You can get the chance to learn a lot and experiment by contributing to the development of a programming language and have a say in many of its design choices.

Before you say it, yes I am aware of Rust and actively use it and love it. Back when I started this project Rust was at its fledgling stages and I did not know of its existence.

Some History

Refulang started as a silly project of mine, called Refu library where I was keeping a lot of common functionality I was using in all of my C projects. In time I got the idea to start developing a language and Refulang started forming. What used to be Refu library is now rfbase, a library with common functionality used inside the language as a submodule.

I unfortunately never had the time to work full time on the language and so I was always working either late at night or on weekends, so progress has been rather slow on the project. Additionally as it can be with such projects the code is probably rather ugly in some places. Regardless it is now in a state where what is there is very well tested, works and is well organized.

Some details about the language

The language is by no means perfectly defined at the moment. It compiles only on Linux but there are issues tracking porting effort for both macOS and Windows. There is no language specification apart from something I wrote long ago in orgmode but I believe any document at this point in time should be written in Markdown to encourage collaboration. So for now the code is the specification of the language. Still I can give a good description of the language’s current design and goals. Some of the following are not yet implemented.

From the very beginning Refulang aims at being a hybrid between imperative and functional languages but keeping first and foremost in mind the goal of being useable and understandable.

It is a curly braces language with a strong type system based on algebraic data types. It supports generics in the form of type parameters. Naturally it also implements pattern matching in order to deconstruct the algebraic data types. It compiles to LLVM bytecode.

type product_identifier {
    numeric_id:i64 | text_id:string
}

fn process_id(id:product_identifier)
    numeric_id:i64 => print("ID is a number: " numeric_id)
    tid:string => print("ID is ASCII: " tid)

fn main(args) -> u32
{
    id1 = product_identifier(5642)
    id2 = product_identifier("FF0AAAXYN")
    id3:product_identifier = if args[0] > 10 { "FFXEWQ01" } else { 64321 }

    process_id(id1)
    process_id(id2)
    process_id(id3)

    return 0
}

Above is a simple example with an algebraic data type, product_identifier, being instantiated in different ways and then deconstructed by an implicit match operator as part of the process_id() function.

fn use_array(arr:u64[6]) {
    // arr would only be evaluated when entering this function
    for i in arr {
        print(i)
    }
}

fn foo() {
    x = 0
    // since all values are known at compile time
    // the type of arr will be deduced to u64[6]
    arr = for a in 0:2:10 { x * 2 }

    // other code follows
    // ....
    // ....
    use_array(arr)
}

Above is another example where we can see lazy evaluation of an array using a for expression. The language aims to be lazily evaluated wherever possible in order to also allow for infinite data structures defined from the algebraic data types. I say aims, because this is a part of the language that is not yet implemented.

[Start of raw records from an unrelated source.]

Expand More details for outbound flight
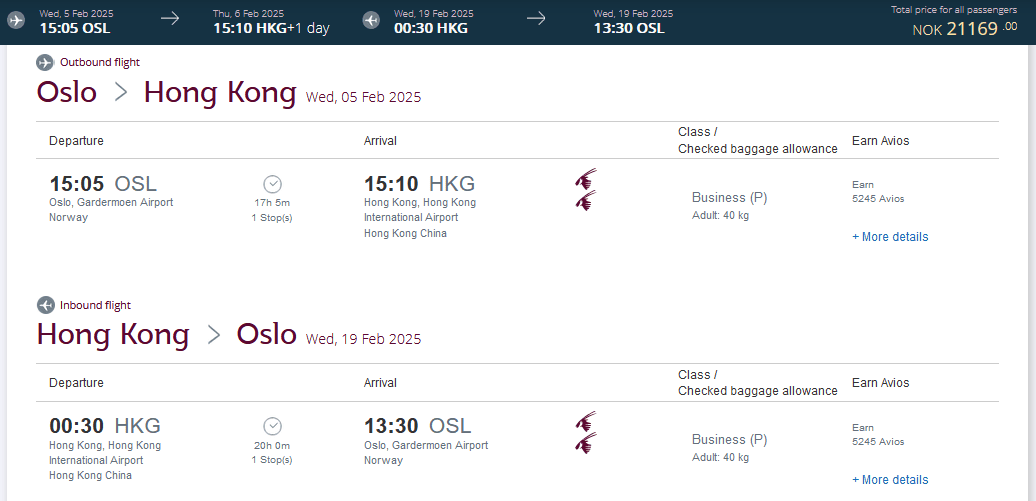1036x501 pixels. (889, 237)
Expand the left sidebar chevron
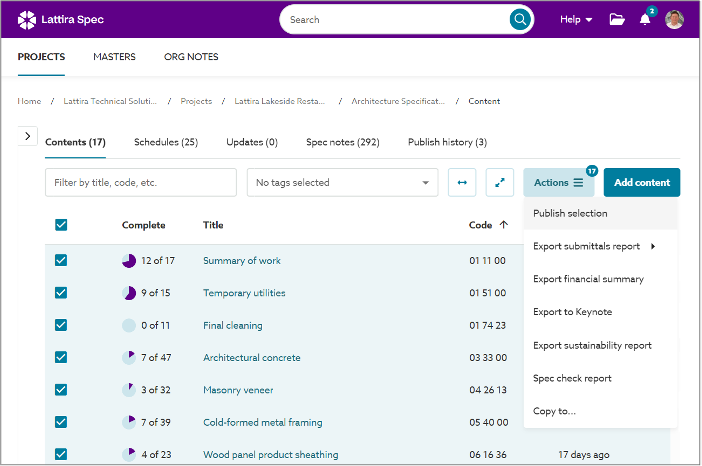 click(x=28, y=136)
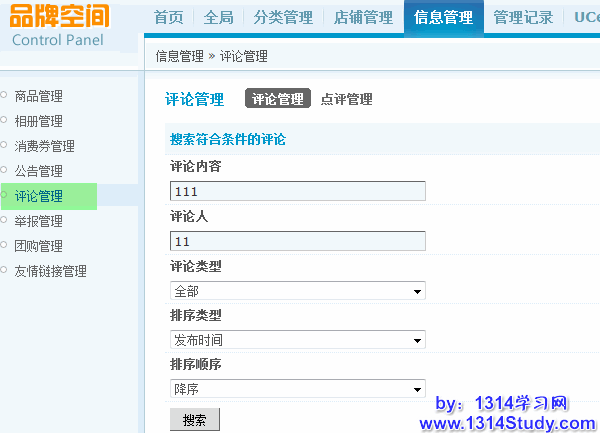
Task: Expand the 评论类型 dropdown
Action: 298,291
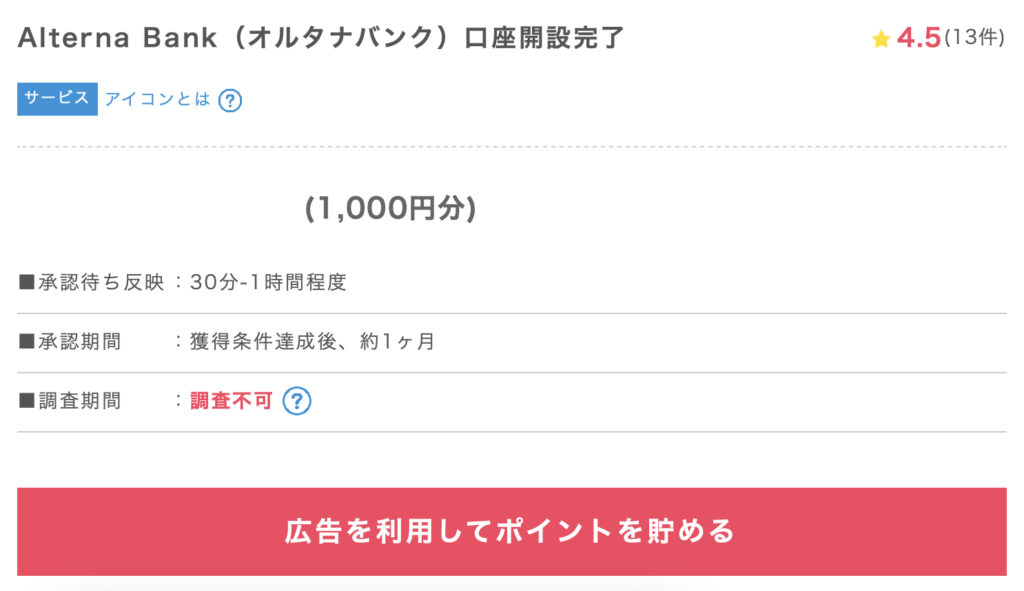Open the 13件 review count
Viewport: 1024px width, 591px height.
974,38
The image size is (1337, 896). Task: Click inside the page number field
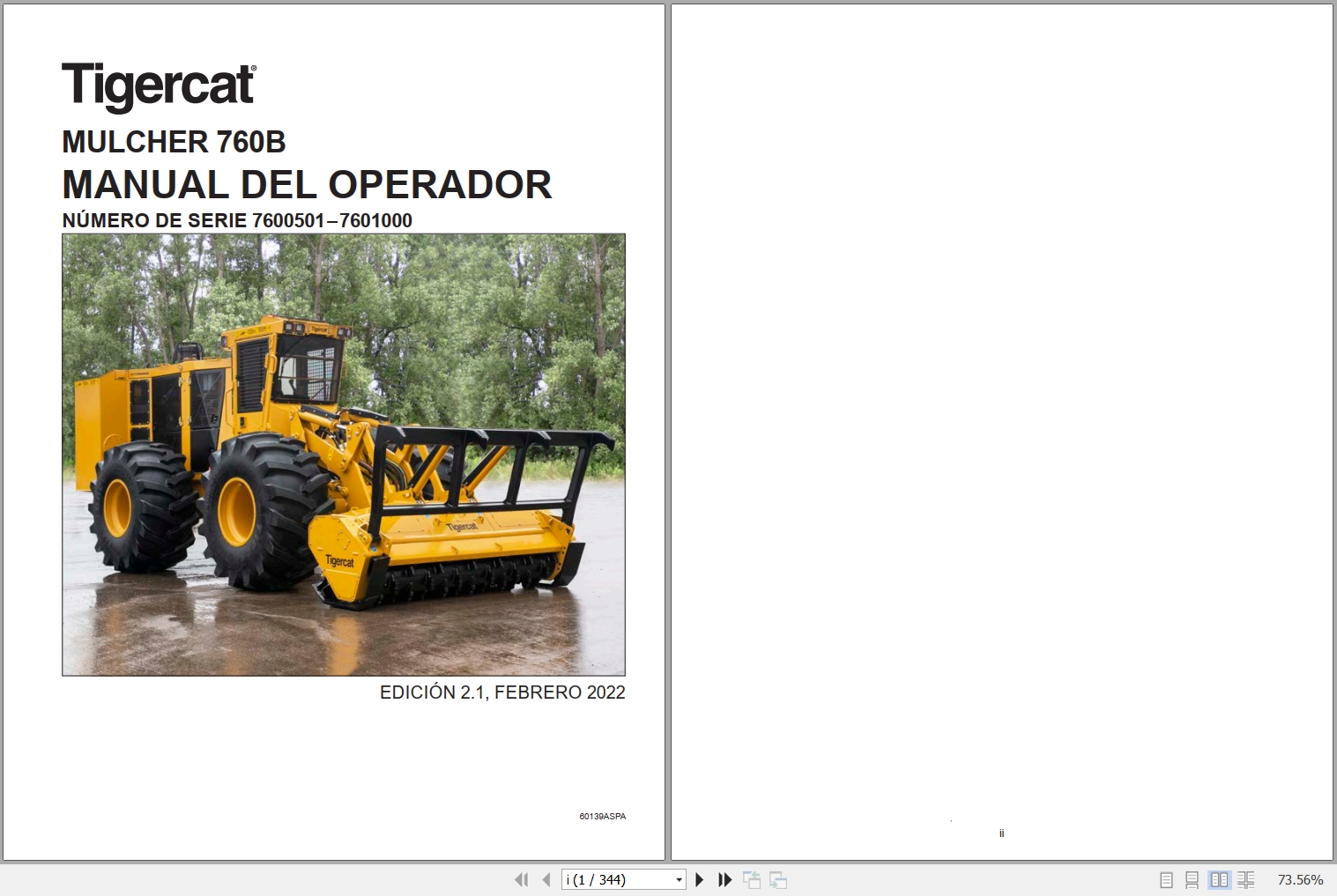608,879
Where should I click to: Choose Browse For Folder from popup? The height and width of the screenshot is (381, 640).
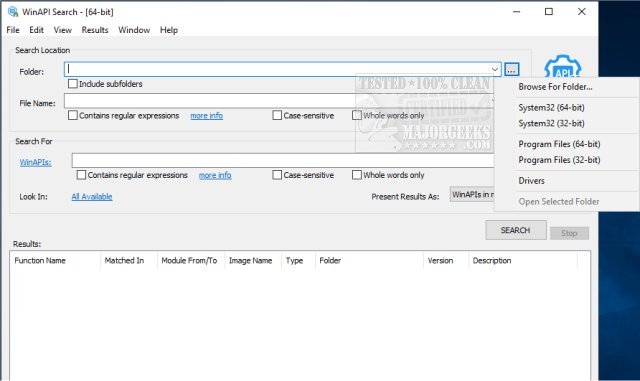555,87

Furthermore Refu encourages programming to the interface by using typeclasses, a way to guarantee behaviour about objects of a specific type. Typeclasses act much like interfaces act in Java or traits in Rust. They are inspired by Haskell.

Refu programs are organized in modules that encompass specific functionality. Everything in a module is private by default unless explicitly exported. Each module can import objects and functions from other modules. Modules can also have signatures separated from their implementation. That is a module can have a single signature defining the type and interface of the module but also multiple implementations. As an example consider an IO module that implements I/O functionality for Linux, Windows, ARM or even javascript!

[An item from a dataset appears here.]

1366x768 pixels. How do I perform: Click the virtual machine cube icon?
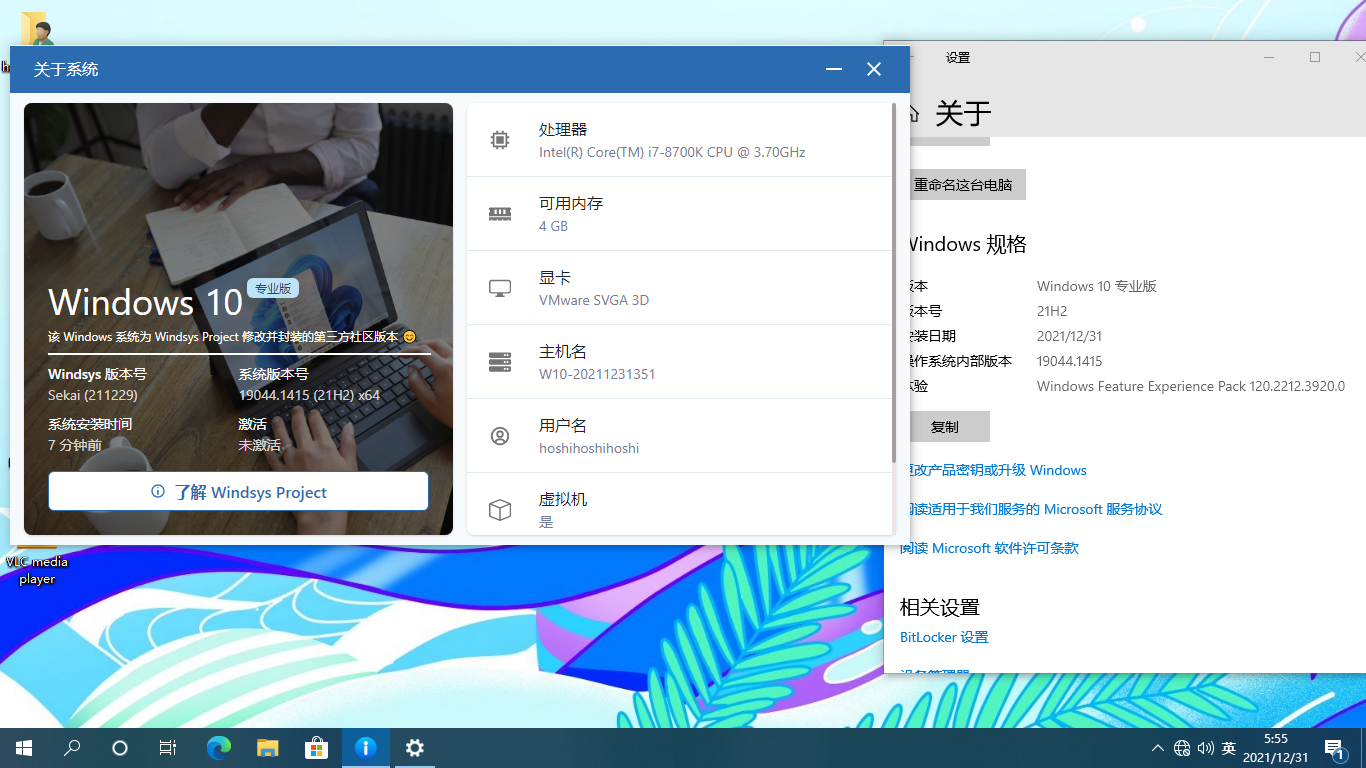click(x=500, y=510)
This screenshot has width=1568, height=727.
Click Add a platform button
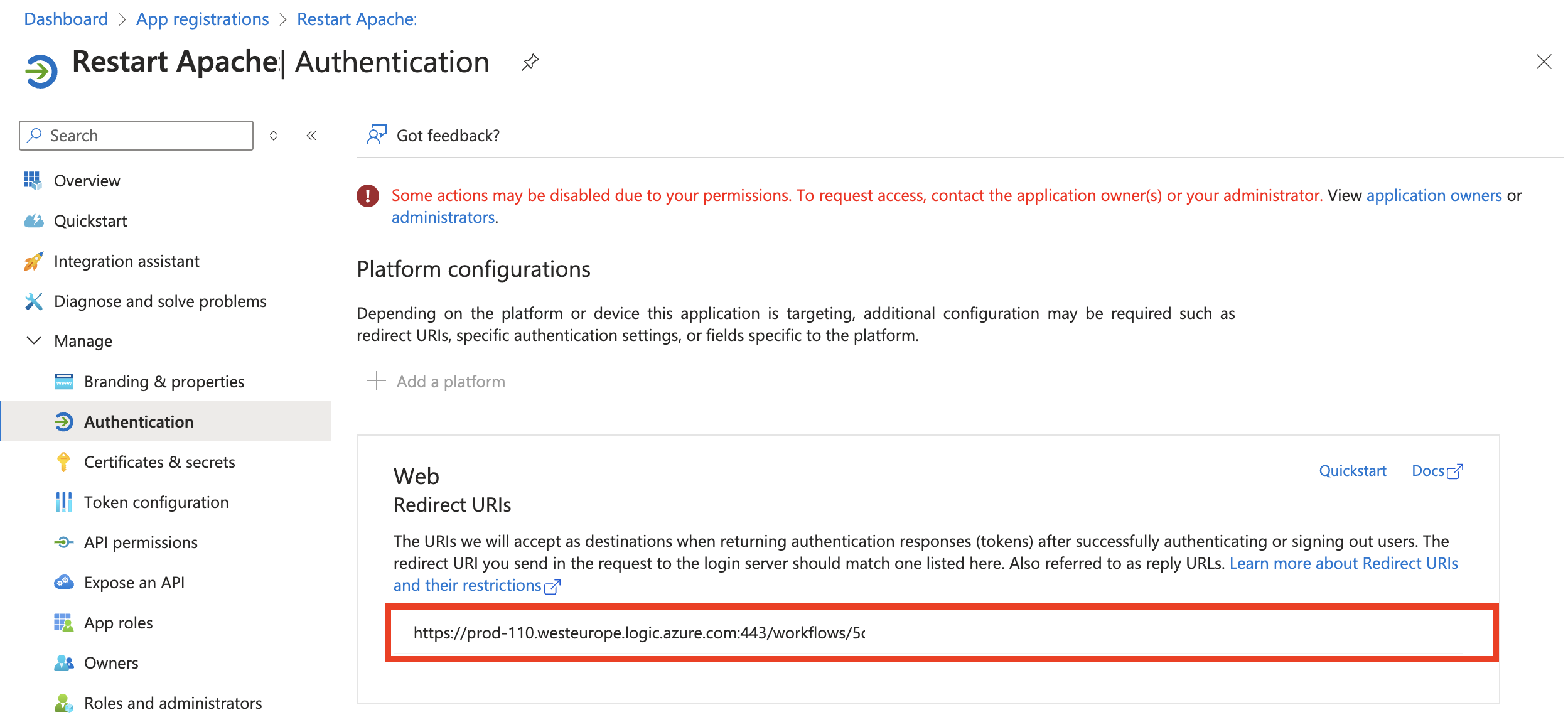click(437, 382)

The memory model of the language (even though not perfectly defined yet) aims to give freedom to the developer when required but in most cases it will try to act invisibly. The memory model should be designed in such a way that the lifetime of most objects can be determined statically at compile time and proper optimization can occur. Rust performs such optimizations very well but requires the developer to explicitly define lifetimes and ownership via syntactic constructs. This decreases the usability of the language and makes for a much steeper learning curve. Refulang aims for as optimized code as possible without sacrificing ease of use. It’s all about trying to find a golden mean between useability and speed.

Current state of the code

The code is in Github at two different repositories. The main repository contains the entirety of the compiler code and uses rfbase C library as a submodule for functionality that could be easily abstracted for other projects too.

The codebase is organized into five distinct sections that correspond to the stages of the compilation pipeline.

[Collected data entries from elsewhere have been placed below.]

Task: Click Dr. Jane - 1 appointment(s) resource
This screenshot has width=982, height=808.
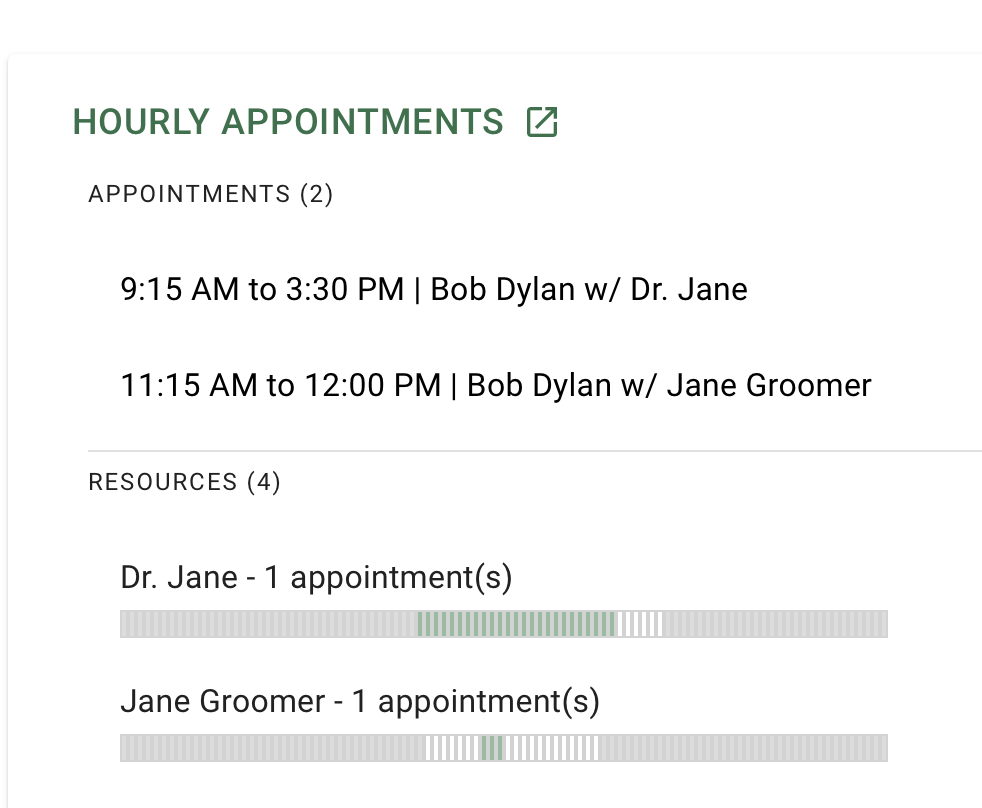Action: click(316, 577)
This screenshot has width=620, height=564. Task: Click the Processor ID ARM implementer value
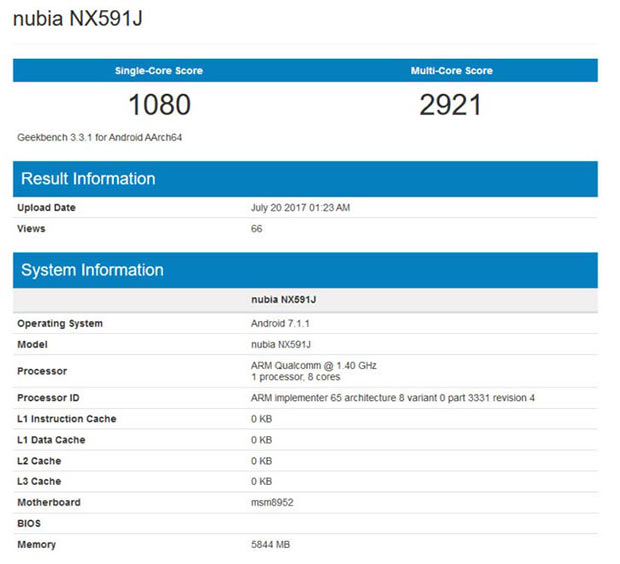[392, 398]
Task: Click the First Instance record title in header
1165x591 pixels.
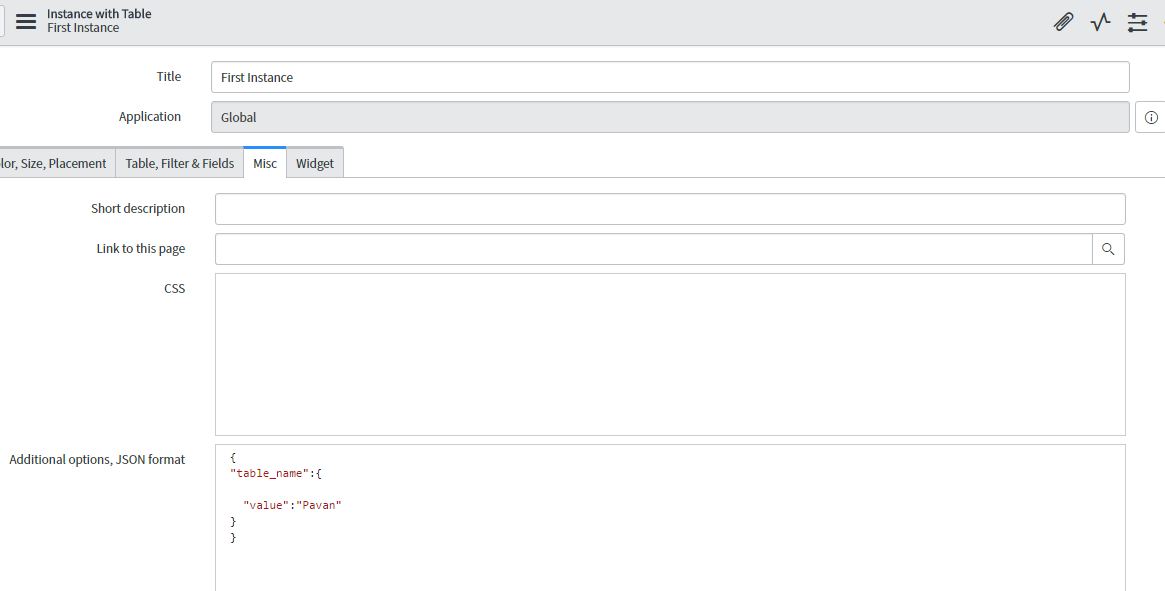Action: point(84,27)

  • Lexer: The lexer of the language which reads in the source and splits it into a number of lexical tokens.
  • Parser: A recursive descent parser that continuously reads in tokens fed to it from the lexer and formulates the Abstract Syntax Tree (AST).
  • Analyzer: The analyzer stage is one of the most important ones. This is where all the typechecking and correctness analysis happens.
  • Intermediate Representation: This is the stage where the RIR (Refu Intermediate Representation) is created. The typechecked code is converted into an intermediate format where both further analysis and conversion to final backend code is much easier.
  • Backend Code Generation: The final stage of compilation where the RIR is converted into backend executable code. The backend code generation is modular so that many different backends could be plugged in but for now the only backend possible is in LLVM.

How you can get involved

Refulang is still at an initial design and implementation level so there are many ways you can contribute.

  • You can contribute to the language design itself by participating in the discussion of how to design certain language features in the Github issues and in gitter.
  • You can read the code and get a better understanding of how the language works and then help write up more of the much needed documentation.
  • You can pick up any of the low hanging fruit issues, develop a solution for them and open a Pull Request. If you are feeling adventurous you can also check any of the other bigger issues.
  • If you have any feedback or comments you can open an issue in Github or come in gitter to discuss.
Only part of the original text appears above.